Choosing the right exit route is influenced by various factors, yet the most important one is often overlooked - advanced planning.

Having nurtured a business over a number of years, finding the right exit to realise the financial gains from your hard work can be a tricky process.

As with all aspects of managing a business, planning ahead is vital, particularly for business owners who know right from the start when they want to cash-in their investment. Building an exit route and estimated timing into the business plan can help the management drive the business in a way that enables it to capitalise on the exit opportunity when it arises.

Planning

Preparing for sale
Having decided to exit from the business the "grooming process" begins. An objective assessment is required of the entire business to gain a better idea of its sustain-ability, and of any investment needed to maximise the sale valuation. In particular, you should consider:

  • Development of management - does sufficient experience/expertise exist in all key areas, and is additional training required to enhance efficiency?
  • Systems and control mechanisms - is the technical and control infrastructure sound? Are IT systems robust, and is data managed effectively?
  • Contracts with customers and suppliers - how secure are your relationships with key trading partners?
  • Is there any outstanding litigation against the firm? Is the relevant legal documentation all up-to-date and accessible?
  • Key employee contracts - do you need to tie key management in to the business, and what are their notice periods?
  • Pension scheme - is it fully funded with all relevant documentation in place?
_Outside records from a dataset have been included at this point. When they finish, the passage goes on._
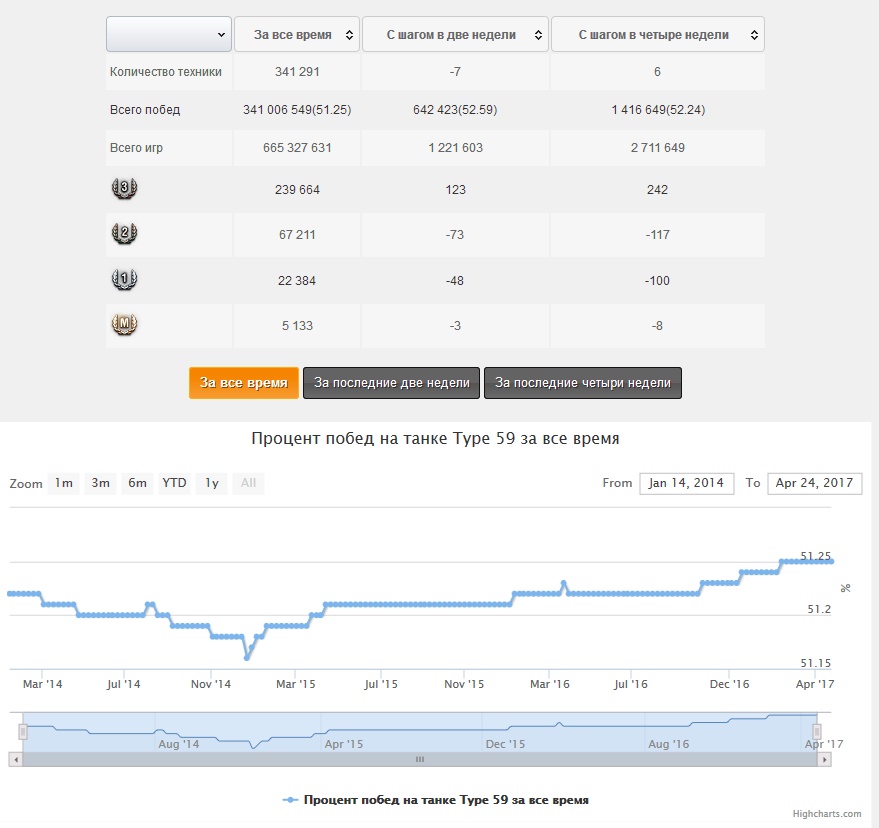Choose YTD zoom range
The image size is (879, 828).
174,483
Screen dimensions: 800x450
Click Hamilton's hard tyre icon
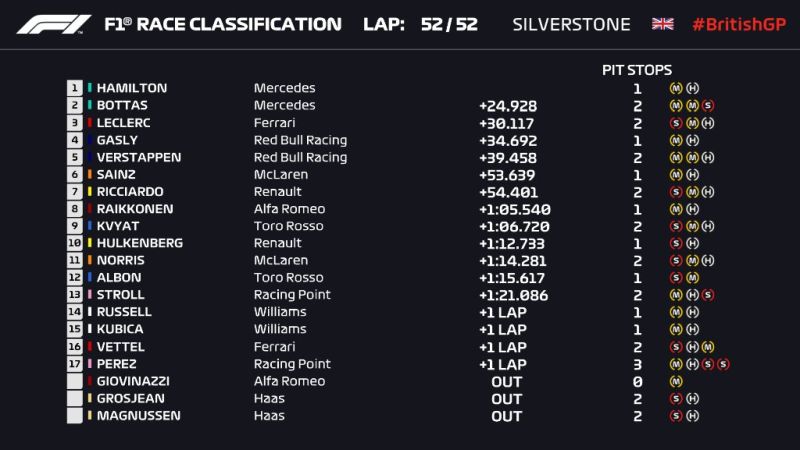tap(693, 88)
Consulting an independent advisor at this stage may help you identify other areas that require specialist input. Compiling a "key issues questionnaire" can help evaluate your customer base and organisational structure, and assess crucial areas such as health and safety, employment, tax, VAT, payroll and expense payment methods, NICs and PAYE.
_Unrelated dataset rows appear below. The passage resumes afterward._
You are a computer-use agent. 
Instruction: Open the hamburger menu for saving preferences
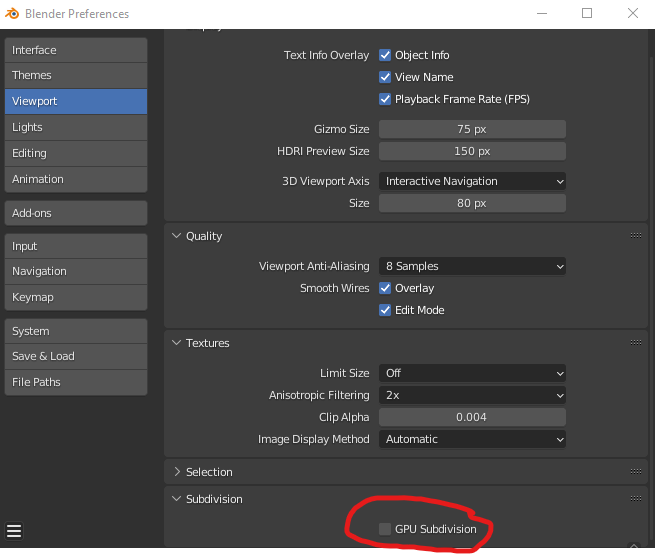tap(14, 530)
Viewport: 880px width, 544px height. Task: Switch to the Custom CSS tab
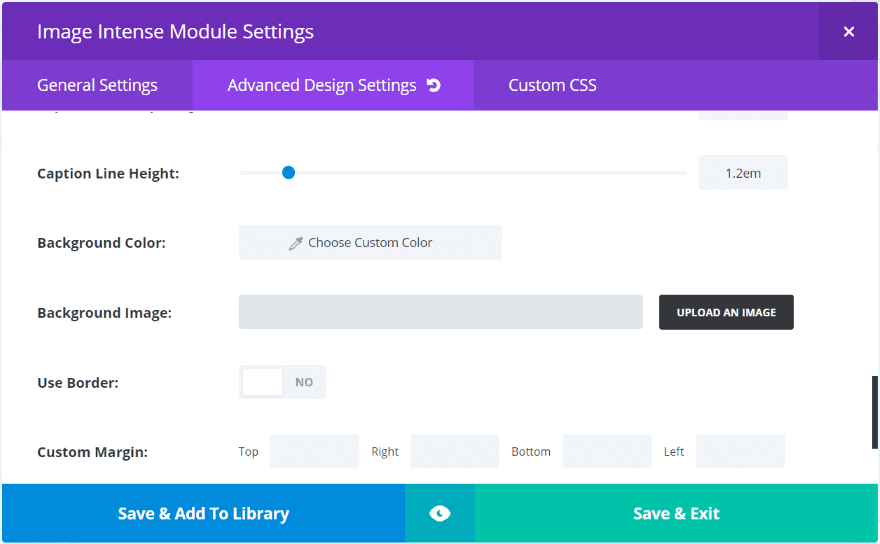(x=552, y=85)
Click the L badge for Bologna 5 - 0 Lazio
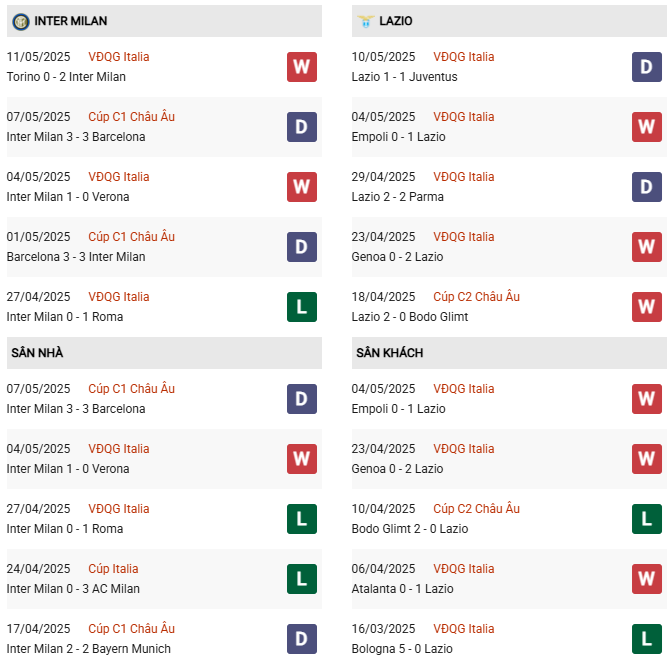The image size is (670, 669). (646, 639)
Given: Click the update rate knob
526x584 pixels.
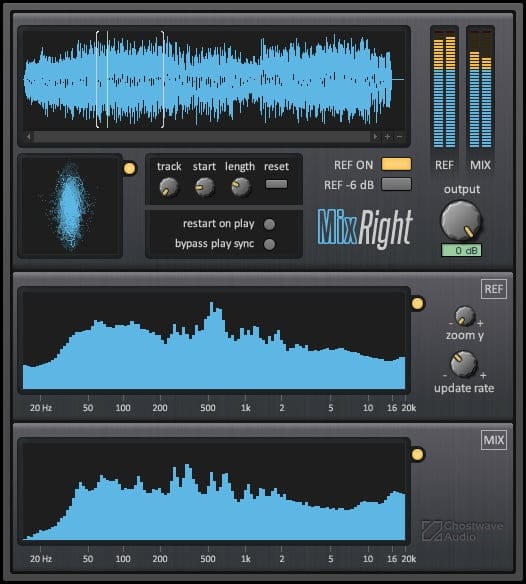Looking at the screenshot, I should click(x=464, y=364).
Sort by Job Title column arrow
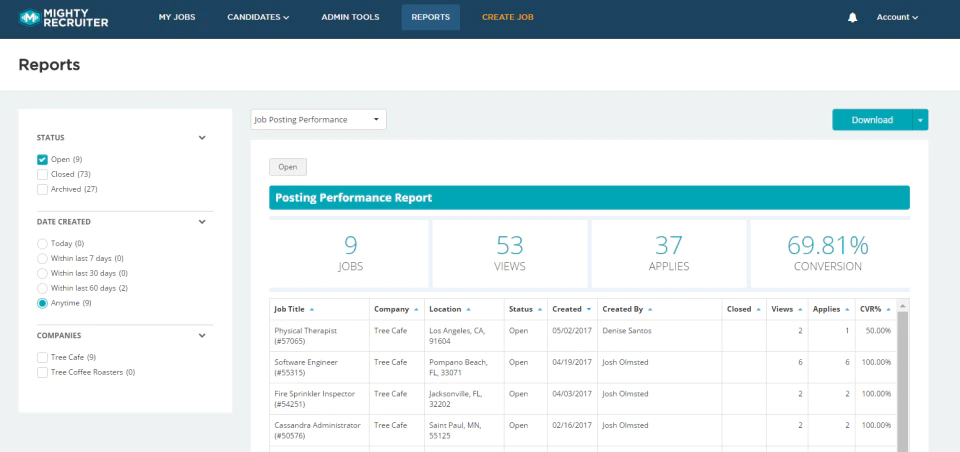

Businesses that trade internationally should take particular care when divesting of overseas subsidiaries. Advice should be sought on complex matters such as transfer pricing and compliance with local legislation. The impact of political and currency risk should also be taken into account.

Valuing your business
Be realistic about current market conditions and do some research. Your advisor may have access to transaction databases, recent trade sales over defined periods and listed company valuations. Kavanagh Financial Services LLP offers a full business valuation service.

Identify possible acquirers at an early stage by assessing actual and potential competitors. Your advisor can make confidential approaches on your behalf to ascertain the level of interest in your business and the potential market valuation.
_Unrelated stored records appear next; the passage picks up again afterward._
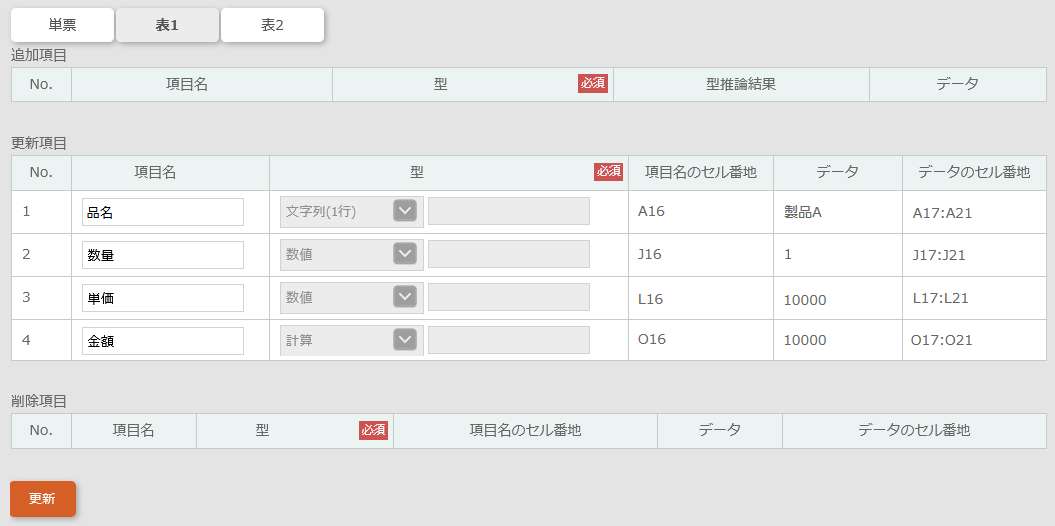The width and height of the screenshot is (1055, 526).
Task: Click the 必須 badge in 削除項目 header
Action: pos(373,430)
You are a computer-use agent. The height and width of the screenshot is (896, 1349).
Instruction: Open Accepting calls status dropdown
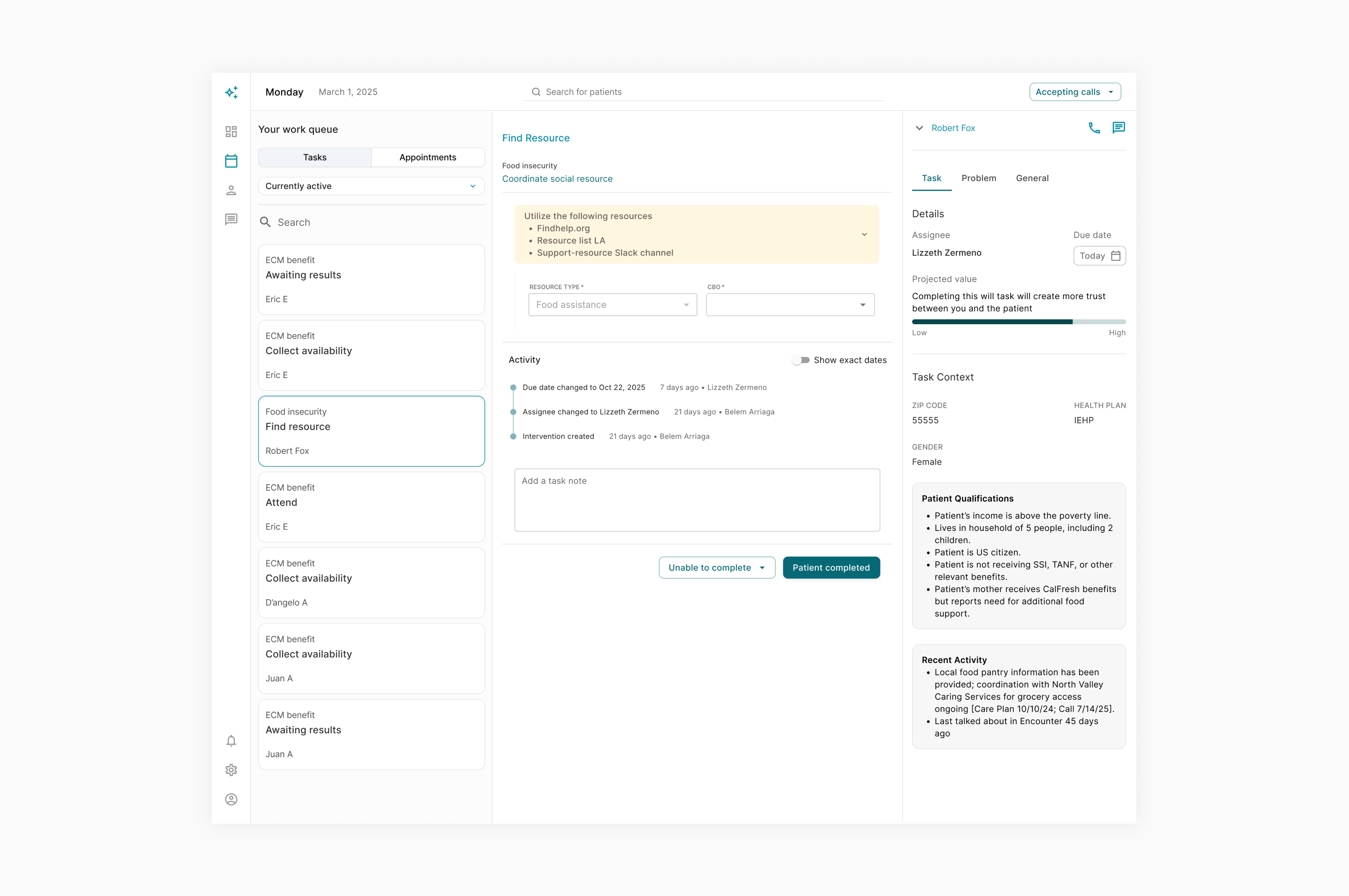[x=1075, y=92]
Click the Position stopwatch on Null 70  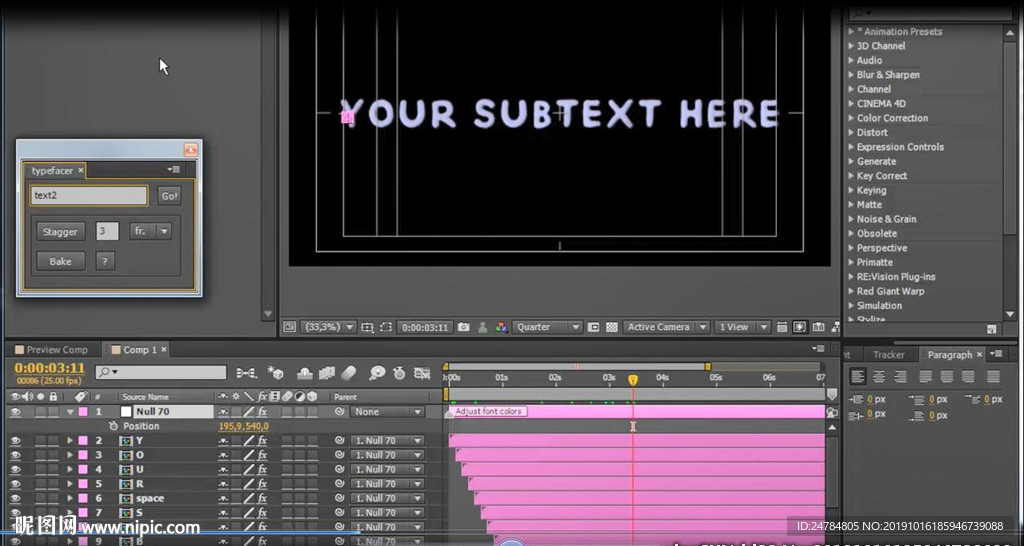[114, 426]
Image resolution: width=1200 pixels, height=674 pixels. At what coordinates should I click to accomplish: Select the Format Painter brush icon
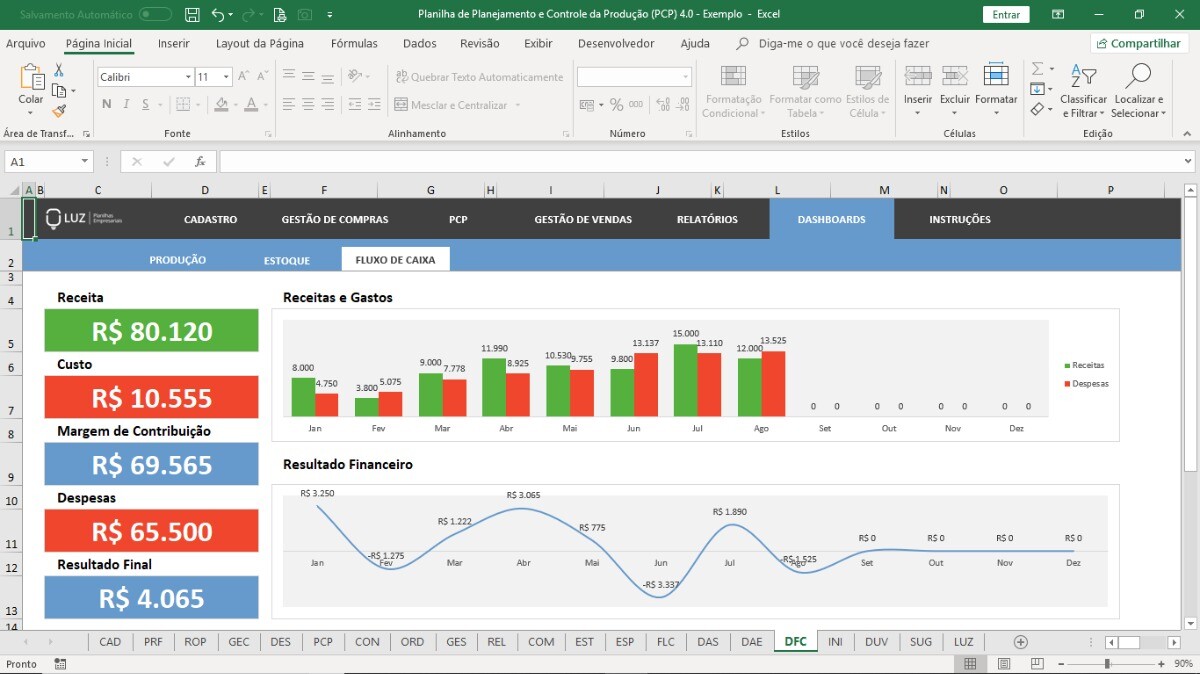(59, 111)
Once the valuation has been established, you'll need to map out the tax implications so that you can take steps to minimise your liability. Remember, maximum business taper relief can be achieved when disposing of a business asset owned for more than two years.

Having worked through each stage of preparing your business for sale, and identified one or more potential purchasers, you should now be in a position to begin negotiating your exit - and dreaming about what to do with the proceeds.

The influencing factors
Clarifying the goals of all interested parties will drive the way you sell your business, the terms and timing, and the involvement you may wish or need to retain. Issues to consider include:

  • Personal ambition - are you cashing in to fund your retirement, change your lifestyle or raise money for a new venture?
  • Family members - what investment do family members have in the management and ownership of the business?
  • Emotional commitment - how easy is it to relinquish the reins, and what sale conditions do you want put in place?
  • Future prospects - good growth prospects enhance the business' valuation and help boost a possible flotation.
  • Dependence on other senior managers - how much do you rely on key management, and what are their aspirations?
  • Availability of internal funding - do you need to sell now, or can you wait a while?

The exit routes
Depending on the interaction of the above factors, the most common forms of exit are:

  • Passing on the business to other family members.
  • Partial exit through a management buy-out.
  • Flotation through one of the public markets.
  • A sale to trade or financial investors.
  • Winding up the business and returning assets to the shareholders, if the business is asset-rich or if other routes are unavailable.

The most realistic option will take into account the aspirations of the vendor, the characteristics of the business and the prevailing conditions in the marketplace.